[Start of section]

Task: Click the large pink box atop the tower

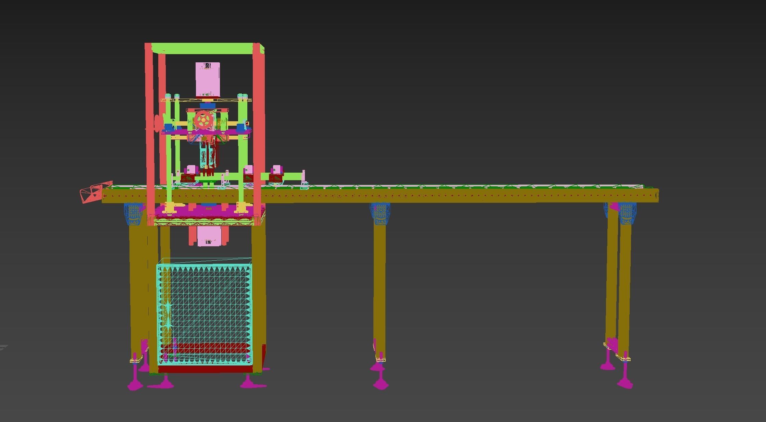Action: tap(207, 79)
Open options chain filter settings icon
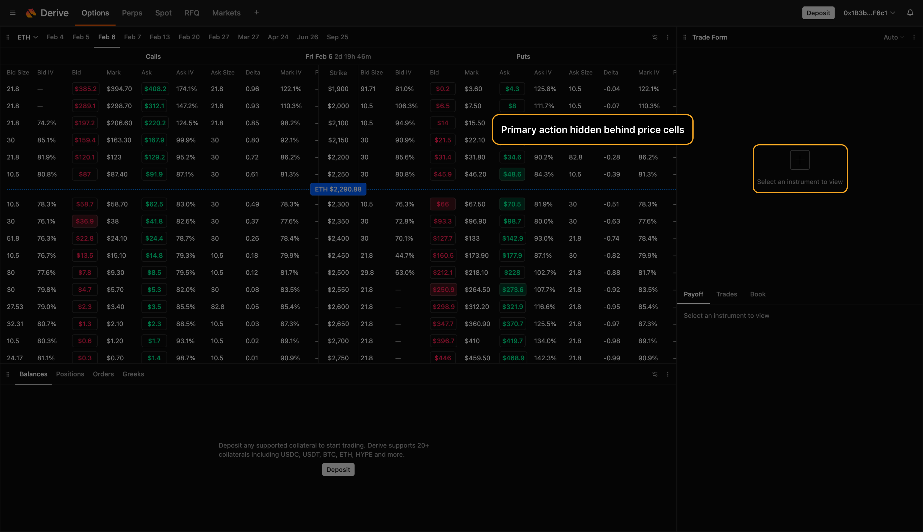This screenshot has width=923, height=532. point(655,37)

[End of section]
[Start of section]

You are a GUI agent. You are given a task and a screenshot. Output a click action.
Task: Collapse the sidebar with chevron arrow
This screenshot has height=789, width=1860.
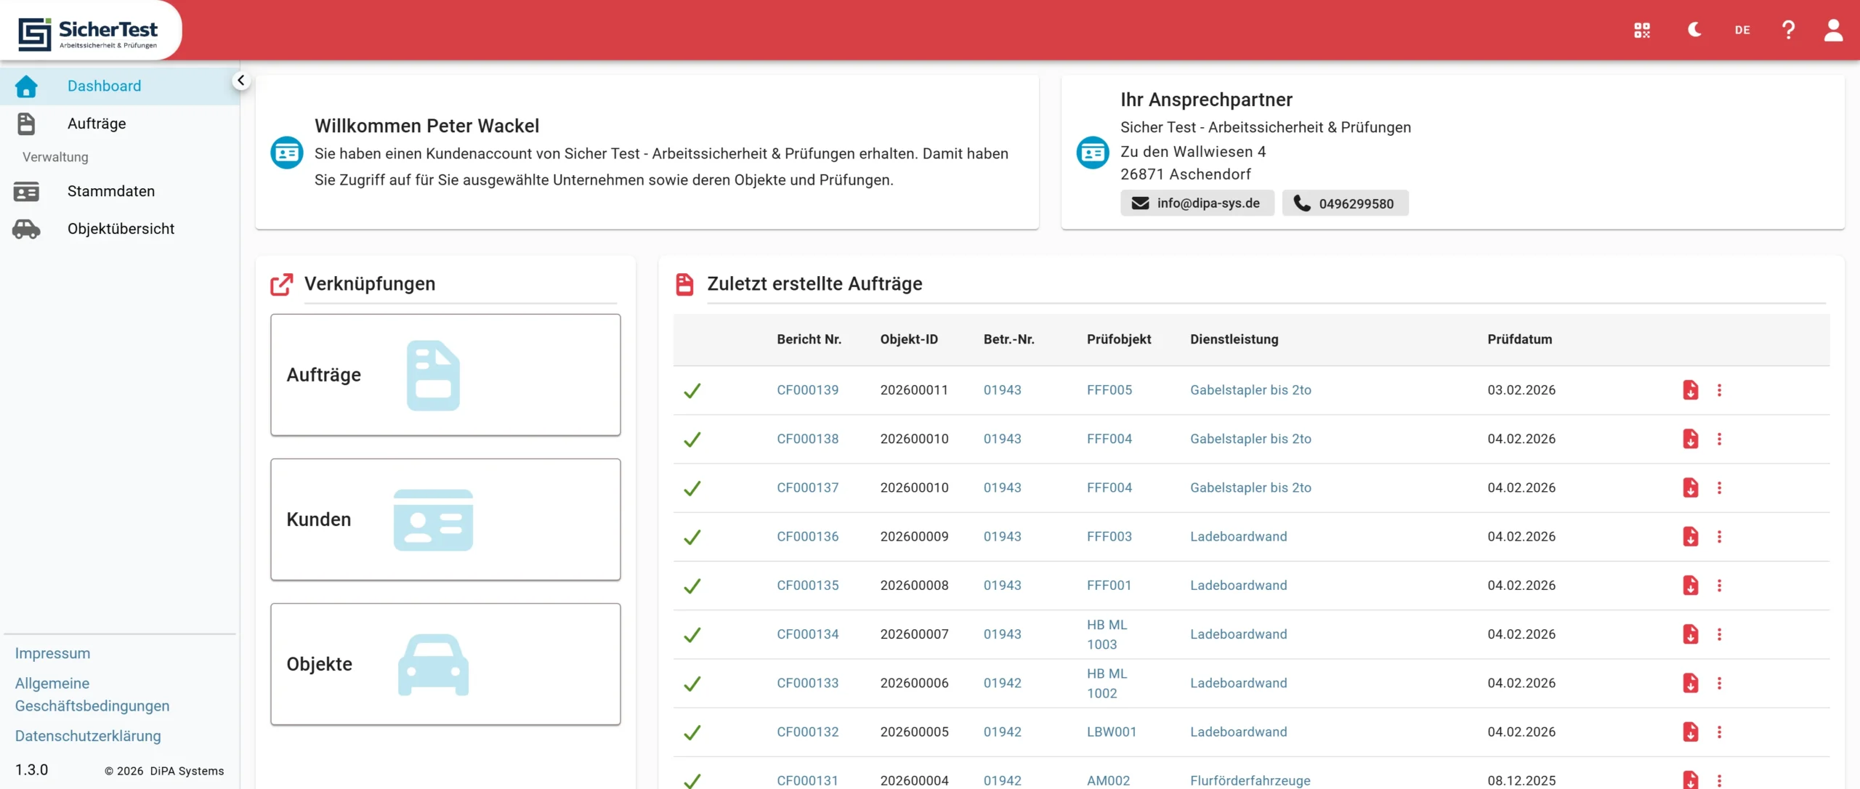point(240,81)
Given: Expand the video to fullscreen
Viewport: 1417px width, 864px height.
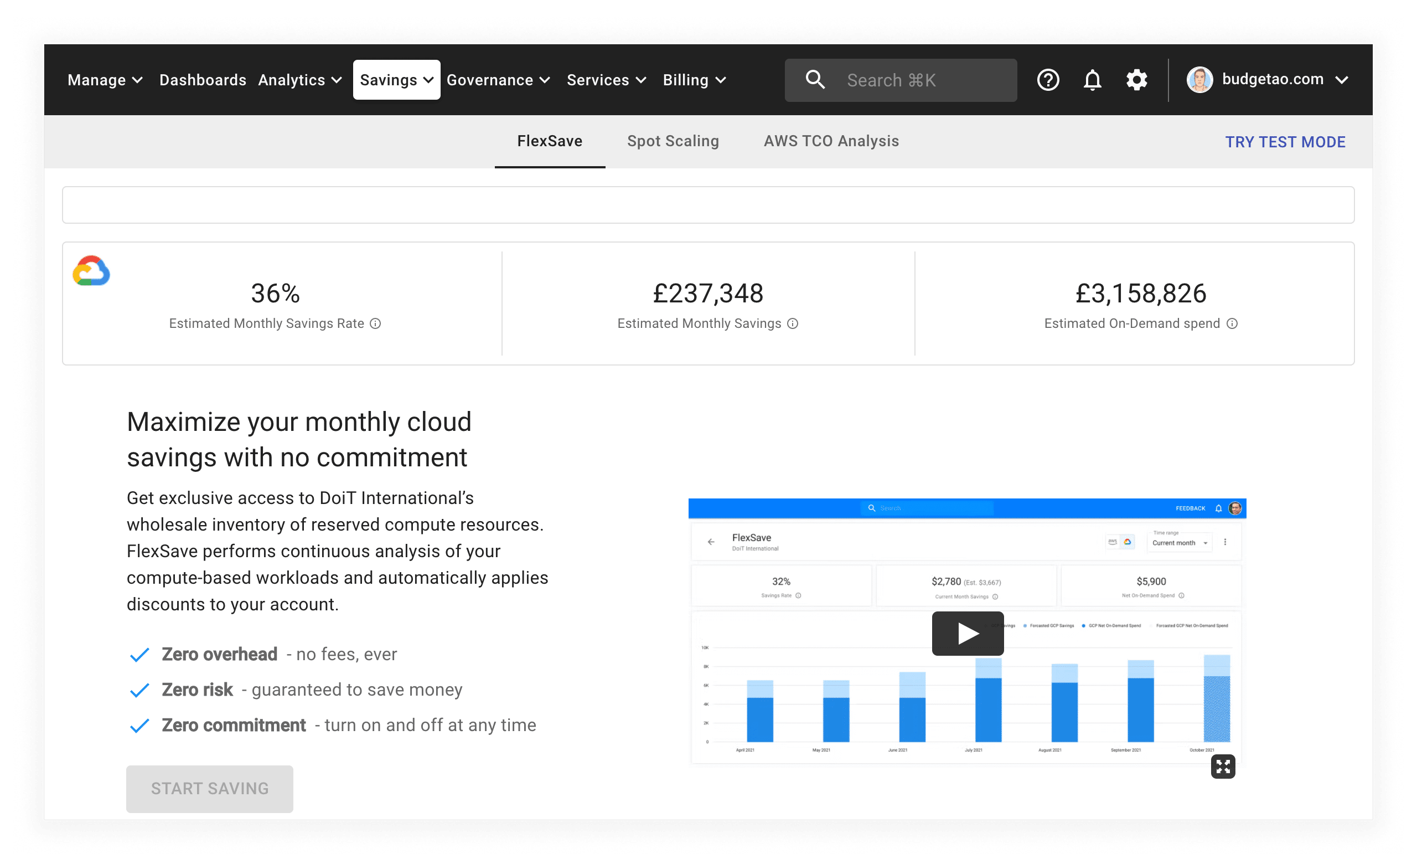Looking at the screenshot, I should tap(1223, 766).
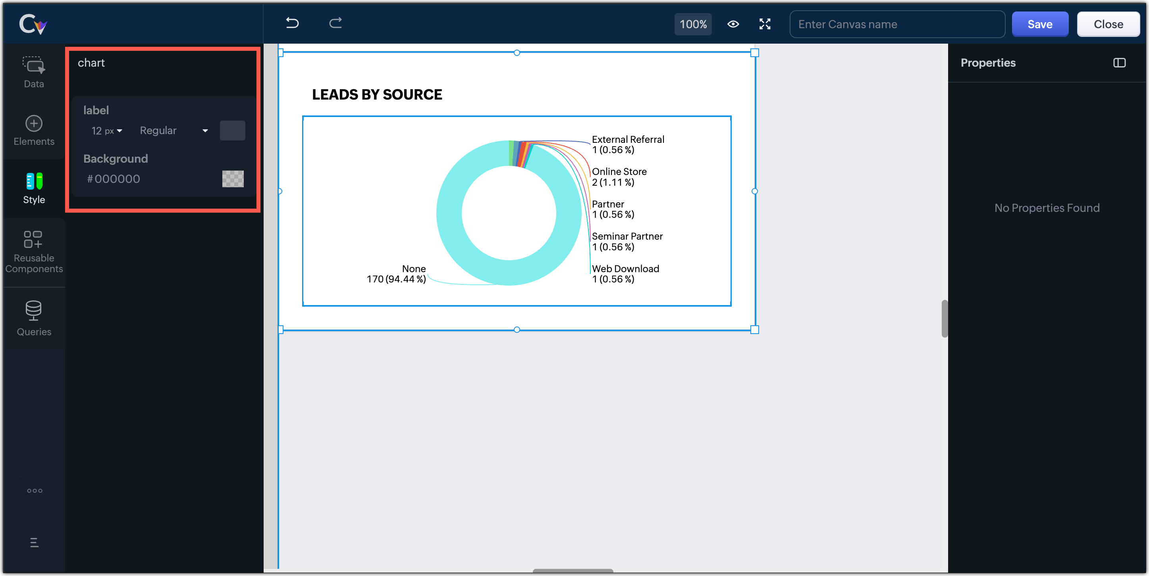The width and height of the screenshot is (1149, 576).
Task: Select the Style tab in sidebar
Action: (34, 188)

[End of section]

Work to be completed |
Beginning with the line above that contains "You are a GUI" and ending with the line that contains "Given: Expand the video to fullscreen", quote each line exactly, keeping out the pictures.

Response to this exercise |
You are a GUI agent. You are given a task and a screenshot. Output a click action.
Task: Collapse the sidebar with chevron arrow
This screenshot has height=789, width=1860.
point(240,81)
Given: Expand the video to fullscreen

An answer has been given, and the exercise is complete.